Dalam kacamata Jatam Sulteng, keputusan Anwar Hafid menimbulkan kesan tebang pilih karena hanya mencabut IUP perusahaan yang belum beroperasi.
Pihaknya mendorong Pemprov Sulteng untuk mengevaluasi seluruh operasi pertambangan galian C jika benar-benar berpihak kepada rakyat dan serius dalam menjaga dampak kerusakan lingkungan.
“Banyak dampak yang ditimbulkan yang diduga akibat aktivitas tambang di pesisir Palu—Donggala.
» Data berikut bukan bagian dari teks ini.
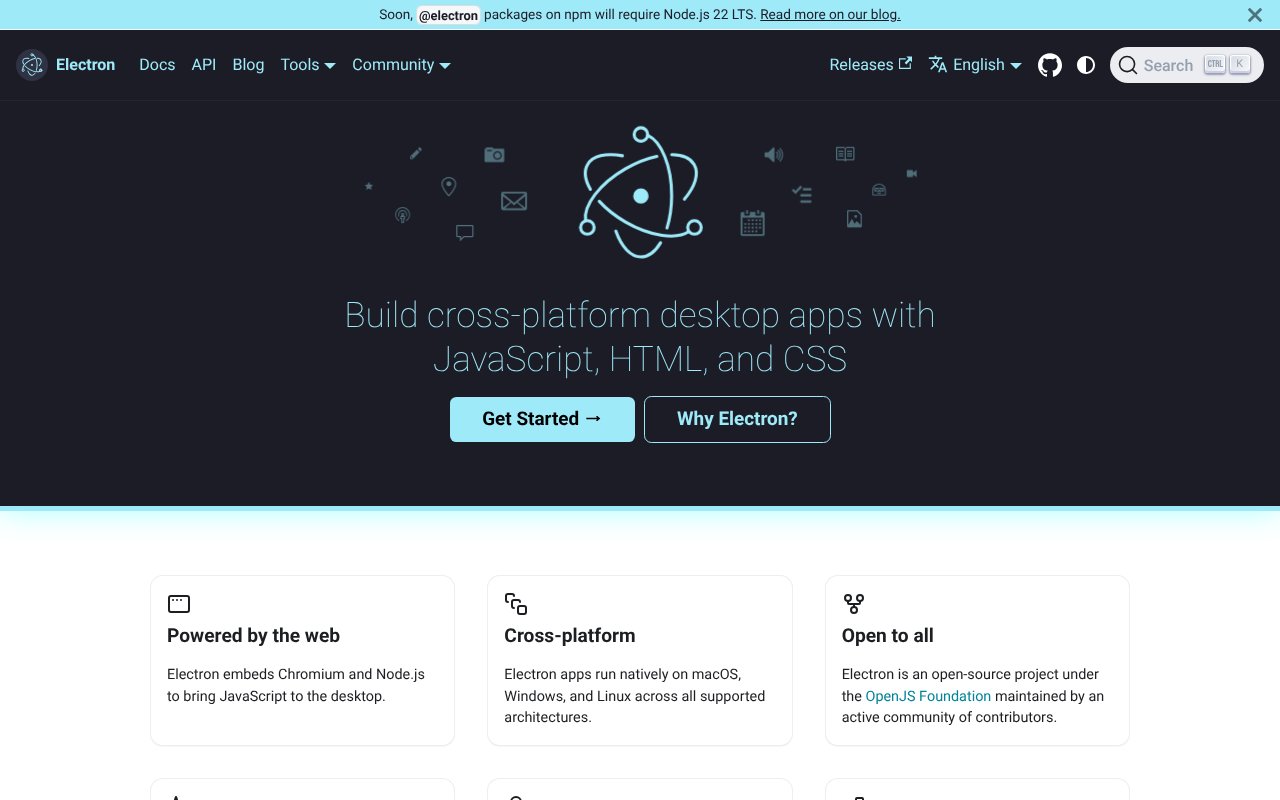This screenshot has width=1280, height=800.
Task: Toggle dark and light mode
Action: 1086,65
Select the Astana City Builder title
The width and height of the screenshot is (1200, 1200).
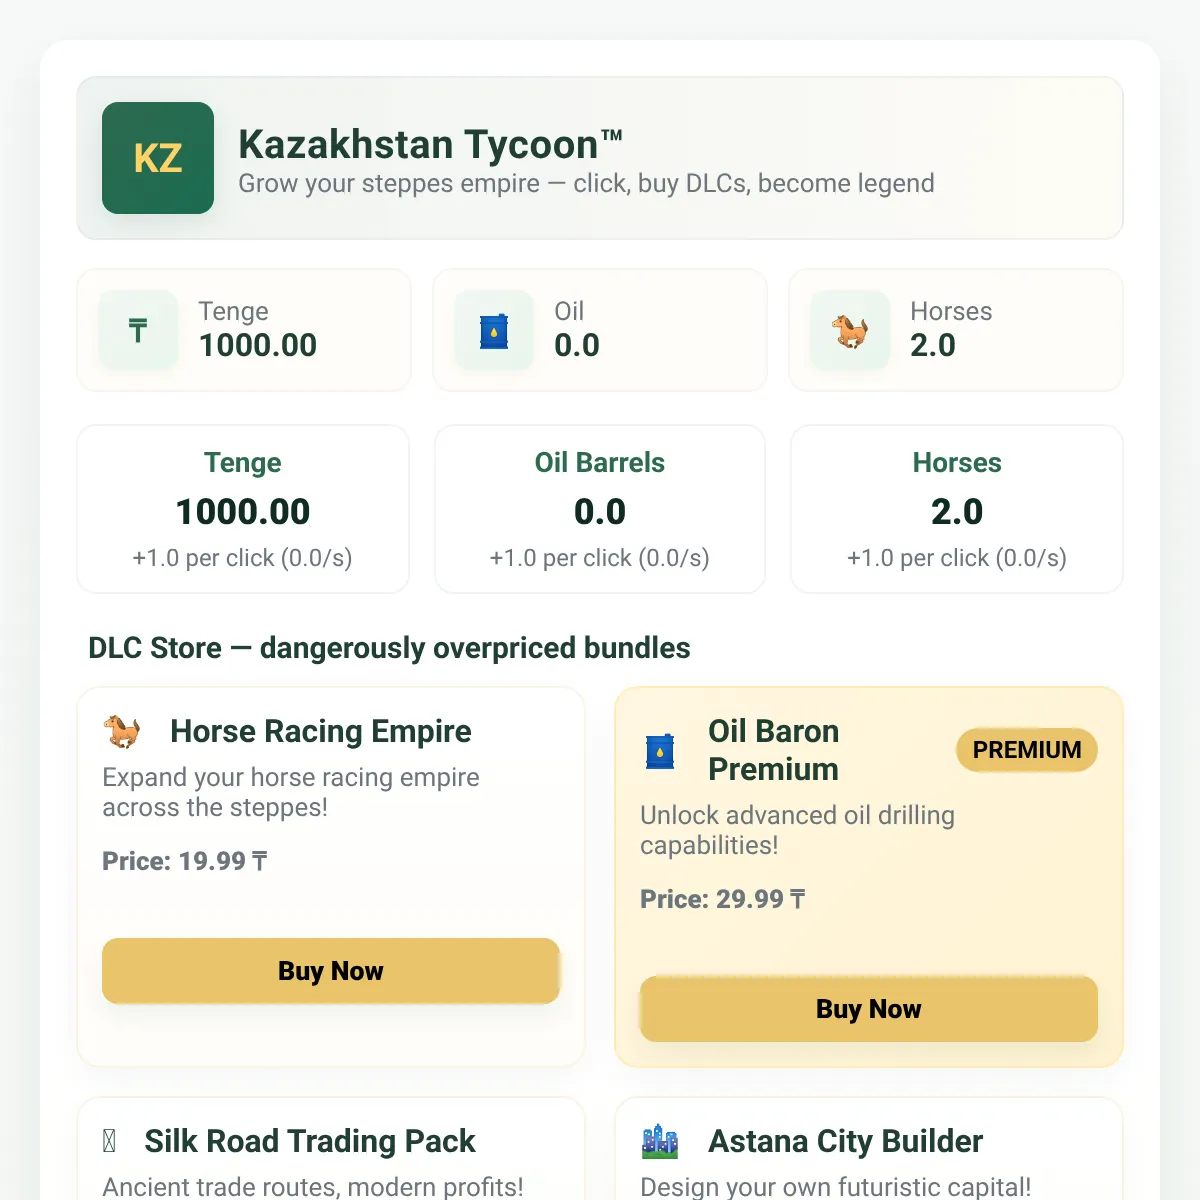tap(846, 1141)
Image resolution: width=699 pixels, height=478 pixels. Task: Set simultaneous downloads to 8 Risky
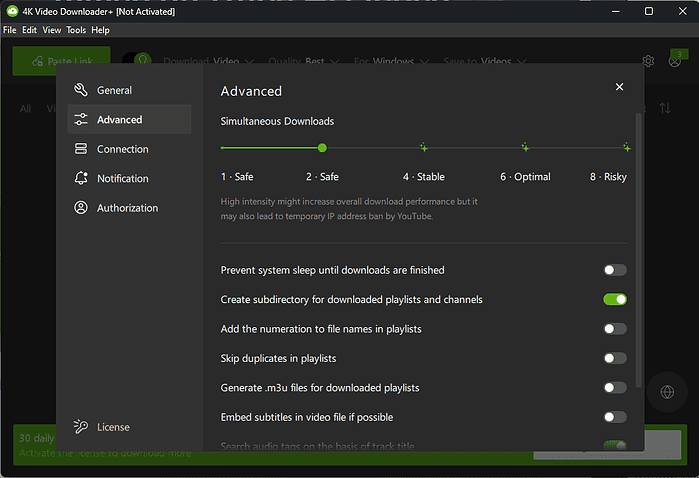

Mulai dari banjir hingga banyaknya warga yang menderita ISPA,” ungkap Taufik.
Data dari Puskesmas Tipo Anuntodea tahun 2023 menunjukkan sebanyak 2.422 warga menderita ISPA. Tambang dianggap sebagai salah satu penyebab pencemaran udara di wilayah tersebut.
Oleh karena itu, Jatam mendorong Pemprov Sulteng melakukan evaluasi menyeluruh terhadap seluruh izin tambang, termasuk ancaman aktivitas tambang batu gamping di Banggai Kepulauan.
Hingga Juni 2025, Jatam Sulteng mencatat rencana penambangan batuan gamping telah diberikan kepada 45 perusahaan. Sebanyak 43 di antaranya merupakan pencadangan WIUP seluas 4.398 hektare.
Taufik mengingatkan, jangan sampai kebijakan ini hanya untuk pencitraan. “Apakah gubernur berani mengevaluasi izin tambang di sepanjang pesisir Palu—Donggala? Pun terhadap rencana tambang batuan gamping yang berpotensi merusak wilayah Banggai Kepulauan. Kami baru percaya pencabutan IUP dua perusahaan bukan untuk mengangkat popularitas ketika gubernur mengevaluasi seluruh perizinan,” pungkas Taufik.